Non reconnaissance à la Minusma
Moussa Mara indique n’avoir jamais demandé ou recouru aux services des forces onusiennes ou françaises. « Pendant notre séjour à Kidal, nous n’avons jamais demandé ou bénéficié de protection de SERVAL et nous n’avons jamais eu à faire à eux, deux de leurs hélicoptères étaient constamment dans le ciel de la ville, sans aucun rapport avec nous. Sur le sol, j’ai refusé le véhicule blindé de la MINUSMA pour emprunter la PRADO du Gouverneur avec ce dernier, pendant tous les trajets, y compris à notre entrée dans le Gouvernorat sous le feu des groupes armés. J’ai refusé de passer la nuit dans le camp de la MINUSMA quand cette dernière nous l’a proposé et, avec les Ministres et le reste de la délégation, nous avons passé cette nuit du 17 au 18 dans le camp 1 sous la protection des forces maliennes. À un moment donné, vers minuit, quelques forces de la MINUSMA, sans que nous l’ayons demandé encore une fois, sont venues se poster aux alentours du camp de l’armée malienne ». L’ancien Premier ministre Moussa Mara poursuit, « le matin, nous avons quitté le camp de l’armée malienne, sous escorte des forces maliennes et de celles de la MINUSMA pour aller prendre l’hélicoptère et venir à GAO ». L’ancien Premier ministre, sous le coup de quel délire ne sait-on, fait son récit comme s’il n’était pas arrivé à Kidal à bord d’un hélicoptère de la Minusma qui atterrit et ne décolle de nulle part ailleurs que dans le camp de la Minusma. Mais celui qui a décidé de prendre la parole, alors que pour certains, il a l’obligation de réserve, n’a pas cru nécessaire de s’allier l’honnêteté intellectuelle d’avouer que s’il n’avait pas compté sur les moyens des Nations-Unies, il n’aurait pas entrepris sa périlleuse visite. Moussa Mara ne reconnait pas que par son manque de sens de l’écoute, il a mis en danger, et exposer la vie de ceux qui l’accompagnaient ou qui sont venus l’écouter ou défendre la mission.

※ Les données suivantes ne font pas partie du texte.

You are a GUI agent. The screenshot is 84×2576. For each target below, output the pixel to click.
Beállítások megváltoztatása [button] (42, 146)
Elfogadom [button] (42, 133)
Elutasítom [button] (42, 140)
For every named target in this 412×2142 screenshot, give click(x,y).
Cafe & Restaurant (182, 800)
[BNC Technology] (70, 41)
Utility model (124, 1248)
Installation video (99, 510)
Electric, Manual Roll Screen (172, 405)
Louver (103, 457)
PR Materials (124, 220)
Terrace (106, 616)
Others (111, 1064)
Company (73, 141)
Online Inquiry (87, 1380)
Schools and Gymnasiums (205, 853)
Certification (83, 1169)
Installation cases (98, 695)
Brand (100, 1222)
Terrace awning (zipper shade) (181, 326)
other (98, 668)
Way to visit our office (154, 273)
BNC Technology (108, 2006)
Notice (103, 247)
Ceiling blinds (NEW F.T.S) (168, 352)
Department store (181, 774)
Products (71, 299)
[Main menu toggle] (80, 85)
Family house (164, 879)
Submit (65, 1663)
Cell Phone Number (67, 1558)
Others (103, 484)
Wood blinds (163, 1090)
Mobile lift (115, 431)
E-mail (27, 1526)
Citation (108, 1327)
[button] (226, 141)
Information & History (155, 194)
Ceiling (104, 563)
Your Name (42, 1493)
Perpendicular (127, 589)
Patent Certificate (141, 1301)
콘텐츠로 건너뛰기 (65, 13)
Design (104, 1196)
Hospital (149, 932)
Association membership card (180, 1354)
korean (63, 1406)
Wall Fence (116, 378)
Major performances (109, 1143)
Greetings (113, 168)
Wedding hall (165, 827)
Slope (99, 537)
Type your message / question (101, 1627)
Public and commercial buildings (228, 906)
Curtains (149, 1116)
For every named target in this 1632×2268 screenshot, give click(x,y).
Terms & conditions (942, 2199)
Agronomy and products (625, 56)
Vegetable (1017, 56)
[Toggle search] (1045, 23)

Comme à son jeu favori de se prêter aux mauvaises appréciations et de dire des contrevérités, l’ancien Premier affirme de façon péremptoire que « le principe de ce déplacement a été soutenu par tout le pays, je rappelle que le député Mody Ndiaye de l’opposition a été parmi les premiers à me demander à l’assemblée nationale quand est ce que je partirais à Kidal, c’était à l’occasion du débat sur la déclaration de politique générale à la fin du mois d’avril 2014 ».
Mody Ndiaye dément
Propos que le député Mody Ndiaye a d’ailleurs démenti sur sa page facebook, en ces termes : « L'ancien PM Mara s'est sérieusement trompé de personne en indiquant dans le récit qu'il fait de son aventure malheureuse à Kidal que moi Mody Ndiaye lui aurait demandé à quand son déplacement à Kidal? Et cela au cours du débat sur sa déclaration de politique générale. Il s'est trompé de personne car durant tout le débat sur sa DPG je n'ai prononcé une seule fois le mot Kidal à fortiori de lui poser la question relative à son déplacement… Il ya eu erreur sur la personne et mieux ce jour la consigne de vote de mon groupe était de dire non à cette DPG, et si cette tendance était suivie par la majorité, cela devait se traduire par la démission du PM. A titre de rappel après sa déclaration et son déplacement à Kidal, notre groupe parlement a déposé immédiatement une Motion de censure contre son gouvernement à cause de sa visite inopportune à Kidal », a écrit l’honorable Mody Ndiaye de l’URD.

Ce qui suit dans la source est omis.